2) Organizzazione territoriale del movimento: le scuole attualmente più attive e presenti si faranno carico, in diverse aree della città, di comunicare ed “adottare” altre scuole, per raccordare le iniziative: 5° circolo (zona Nord) , 28° e 36° (Vomero zona collinare), 73° (zona flegrea), 33° (zona Soccavo), 19° (zona centro). E’ assolutamente necessario coinvolgere più attivamente le scuole medie.

3) Resoconto dell'incontro nazionale (27 e 28 marzo) dei coordinamenti che si sono riuniti a Bologna: a) i prossimi due mesi sono decisivi per allargare ancora il dissenso; b) costruire insieme a tutti i comitati già attivi uno sciopero della scuola unitario con una grande manifestazione nazionale contro la riforma; c) continuare a proporre mozioni agli organi collegiali che mantengano gli assetti organizzativi e rifiutino la definizione dei criteri per nominare i docenti-tutor; d) una campagna per la non adozione dei testi con i programmi della Riforma, l'adozione alternativa o la conferma dei libri di testo con i vecchi programmi; e) un manifesto da diffondere al più presto nelle scuole per mostrare con semplicità e chiarezza come sia possibile e pienamente legittimo opporsi alla Riforma Moratti.

4) Quale mobilitazione nei collegi: si è discusso di quanto sta emergendo in alcune aree di dissenso (vedi Gilda e C.I.D.I., quest'ultima in relazione ad un seminario che si è tenuto presso la scuola Vanvitelli il 29 marzo) che, pur affermando una netta critica alla riforma, propongono alle scuole di contenere il più possibile i danni della riforma utilizzandone i punti ambigui e volutamente non chiari per salvaguardare il più possibile l’attuale assetto. Tale posizione ci sembra rischiosa e senza reali garanzie per il futuro (dire “siamo tutti tutor” significa comunque rendere attiva tale funzione; non ci sono garanzie, se non escamotage sull'orario;vero punto-cardine; la conferma dell'organico solo per il prossimo anno e, parallelamente, i tagli annunciati dal ministro, ci prefigurano un futuro estremamente incerto).
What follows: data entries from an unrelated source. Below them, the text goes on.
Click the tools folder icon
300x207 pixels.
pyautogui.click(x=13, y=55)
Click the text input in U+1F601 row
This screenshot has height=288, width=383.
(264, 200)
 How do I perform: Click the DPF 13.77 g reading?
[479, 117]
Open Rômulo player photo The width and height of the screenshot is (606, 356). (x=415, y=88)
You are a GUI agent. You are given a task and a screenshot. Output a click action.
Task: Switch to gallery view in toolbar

Di conseguenza si è deciso di preparare un documento per le assemblee dei lavoratori (da attivare al più preso nelle scuole) e per i collegi, in cui rassicurare sull'infondatezza di alcune minacce che aleggiano (tipo precettazione), illustrare i punti deboli e rischiosi della proposta di adattamento della riforma, fornire indicazioni per riaffermare i Pof esistenti e la progettualità dei collegi come vero antidoto alla riforma .

5) Adozione dei libri di testo: E’ necessario acquisire informazioni su quanto ci riservano le case editrici in relazione all'adozione dei libri di testo. La Giunti (ed ovviamente la Mondatori del presidente del consiglio), ha adeguato tutta la produzione alla riforma, anche per le classi che dovrebbero riconfermare i testi con vaneggianti opuscoli di storia, di approfondimento in quelle classi che, come la quarta e quinta elementare, dovrebbero "attardarsi" su contenuti già svolti in terza oppure di sintesi in prima media, classe in cui si salta al medio evo. Sarebbe opportuno a breve fare un'indagine accurata tra le case editrici, per verificare se sono disponibili le “vecchie” edizioni e decidere, di conseguenza, come coordinare la nostra mobilitazione.
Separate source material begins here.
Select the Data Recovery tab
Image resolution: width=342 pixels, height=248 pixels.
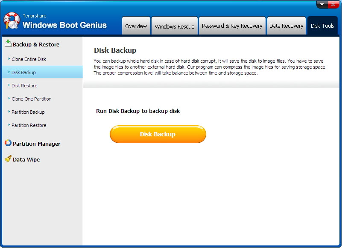point(286,26)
6) Resoconto dell'intervento al Convegno “I bambini salveranno Napoli ” (27 marzo a cura del Comune di Napoli ed Onda Rosa) - Interventi presso iniziative e dibattiti a livello cittadino: siamo intervenuti al convegno, malgrado il dibattito fosse ai margini, per parlare concretamente della scuola su cui incombe la riforma e sono stati presi contatti con l’associazione Onda Rosa per costruire in modo più ampio un discorso sulla scuola. E’ necessario stilare un calendario delle iniziative alle quali è possibile intervenire come coordinamento ed organizzarsi in merito. Prossima iniziativa un incontro sulla scuola presso la sede a Chiaia di Rifondazione Comunista.

IL PROSSIMO INCONTRO DEL COORDINAMENTO SI TERRÀ MARTEDI’ 6 APRILE ORE 17,00 INTRA MOENIA P.ZZA BELLINI.